L’implantation reste l’étape clé de l’itinéraire technique de la féverole de printemps. Une bonne implantation, suivie d’une levée précoce, homogène, et d’une bonne nodulation permettent d’obtenir une féverole plus robuste pour assurer un meilleur rendement.

Trois conseils pour réussir son implantation.
Trois conseils pour réussir son implantation.
© Terres Inovia

La féverole de printemps est plus exposée aux stress hydriques de fin de cycle que la féverole d’hiver ou le pois. Le choix d’une parcelle avec une réserve hydrique suffisante est nécessaire pour assurer une nutrition hydrique satisfaisante.
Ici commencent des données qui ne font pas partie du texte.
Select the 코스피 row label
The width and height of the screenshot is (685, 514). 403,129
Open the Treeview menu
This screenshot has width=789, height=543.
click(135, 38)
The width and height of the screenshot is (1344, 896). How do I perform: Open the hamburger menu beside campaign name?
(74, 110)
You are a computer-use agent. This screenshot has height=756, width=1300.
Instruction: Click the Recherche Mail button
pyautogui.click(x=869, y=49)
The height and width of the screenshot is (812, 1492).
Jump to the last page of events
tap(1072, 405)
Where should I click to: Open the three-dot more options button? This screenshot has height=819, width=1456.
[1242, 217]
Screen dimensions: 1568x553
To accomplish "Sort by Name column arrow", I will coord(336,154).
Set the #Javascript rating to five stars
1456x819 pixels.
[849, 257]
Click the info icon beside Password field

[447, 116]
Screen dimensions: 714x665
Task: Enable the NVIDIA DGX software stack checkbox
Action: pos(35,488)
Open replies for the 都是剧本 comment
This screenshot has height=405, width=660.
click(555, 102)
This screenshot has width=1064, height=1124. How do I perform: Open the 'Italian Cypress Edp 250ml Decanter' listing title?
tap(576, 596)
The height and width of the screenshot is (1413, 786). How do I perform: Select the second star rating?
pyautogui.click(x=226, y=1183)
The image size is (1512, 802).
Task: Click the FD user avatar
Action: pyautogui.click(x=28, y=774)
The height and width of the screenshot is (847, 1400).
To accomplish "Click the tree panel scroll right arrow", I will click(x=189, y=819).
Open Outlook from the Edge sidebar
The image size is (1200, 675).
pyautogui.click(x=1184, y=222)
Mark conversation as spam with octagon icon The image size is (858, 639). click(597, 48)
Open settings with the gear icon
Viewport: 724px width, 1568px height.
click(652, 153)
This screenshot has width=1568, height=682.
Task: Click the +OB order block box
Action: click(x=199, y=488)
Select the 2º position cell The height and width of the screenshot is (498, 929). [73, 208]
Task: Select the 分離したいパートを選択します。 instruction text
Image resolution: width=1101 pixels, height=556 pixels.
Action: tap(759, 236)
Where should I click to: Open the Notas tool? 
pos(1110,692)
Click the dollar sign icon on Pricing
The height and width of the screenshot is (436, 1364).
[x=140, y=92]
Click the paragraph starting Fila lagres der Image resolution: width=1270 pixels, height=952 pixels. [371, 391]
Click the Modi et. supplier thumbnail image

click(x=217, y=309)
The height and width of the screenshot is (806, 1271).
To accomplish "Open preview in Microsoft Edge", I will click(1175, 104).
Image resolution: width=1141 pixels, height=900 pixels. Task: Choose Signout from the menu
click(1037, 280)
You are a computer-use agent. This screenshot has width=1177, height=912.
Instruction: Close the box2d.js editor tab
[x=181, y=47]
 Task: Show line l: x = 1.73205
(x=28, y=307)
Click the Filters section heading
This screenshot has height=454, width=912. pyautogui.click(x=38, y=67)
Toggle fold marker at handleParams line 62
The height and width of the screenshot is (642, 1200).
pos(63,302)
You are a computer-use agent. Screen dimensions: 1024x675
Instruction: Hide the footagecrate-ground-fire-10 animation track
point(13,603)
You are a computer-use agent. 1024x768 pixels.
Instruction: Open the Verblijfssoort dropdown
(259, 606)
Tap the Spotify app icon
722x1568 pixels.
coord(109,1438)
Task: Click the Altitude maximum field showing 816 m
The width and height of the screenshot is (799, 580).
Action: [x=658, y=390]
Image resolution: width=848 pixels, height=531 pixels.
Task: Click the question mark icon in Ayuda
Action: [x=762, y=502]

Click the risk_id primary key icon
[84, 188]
Eviter également les sols séchants, les argiles lourdes et les limons battants hydromorphes, moins propices au développement de la féverole et de ses nodosités.
Afin d’assurer un développement optimal du système racinaire, et donc de mieux valoriser l’eau, la féverole doit bénéficier d’un sol aéré sur 10-15 cm. Si le sol est mal nivelé ou refermé après un hiver pluvieux, une reprise sur 5-10 cm est conseillée avant toute implantation.

SEMER TÔT SUR UN SOL RÉESSUYÉ
Semer sa féverole de printemps précocement est l’un des principaux leviers pour limiter les risques climatiques lors de l’élaboration du rendement (excès thermique, stress hydrique).
La féverole a l’avantage de pouvoir se semer très précocement dès début février dès que le sol est portant. La culture peut se semer sur sol gelé si besoin, tant que la profondeur de semis est bien respectée.

UN SEMIS PROFOND ET UNE DENSITÉ SANS EXCÈS
La féverole de printemps se sème à 6-7 cm de profondeur pour un semis précoce en février et/ou sur sol gelé. La profondeur passe à 5 cm pour un semis courant mars. Attention à bien respecter ces profondeurs pour éviter toute exposition à des gels tardifs et assurer un bon enracinement. La féverole peut se semer avec un semoir à céréales. Cependant, la qualité du semis est meilleure avec un semoir monograine, permettant d’abaisser de 5 graines/m² la densité.
La féverole s’accommode à de faible écartement (17 cm) comme à de grands écartements (45 cm), notamment pour introduire du binage.
Il est important de respecter les densités de semis selon les sols. Une surdensité entraine des risques de maladies plus importants à la floraison et augmente la compétition hydrique.
Dans le cas d’utilisation de graines de ferme, un test du taux de germination est fortement recommandé, d’autant plus si les graines sont bruchées, et la densité doit être ajustée en conséquence.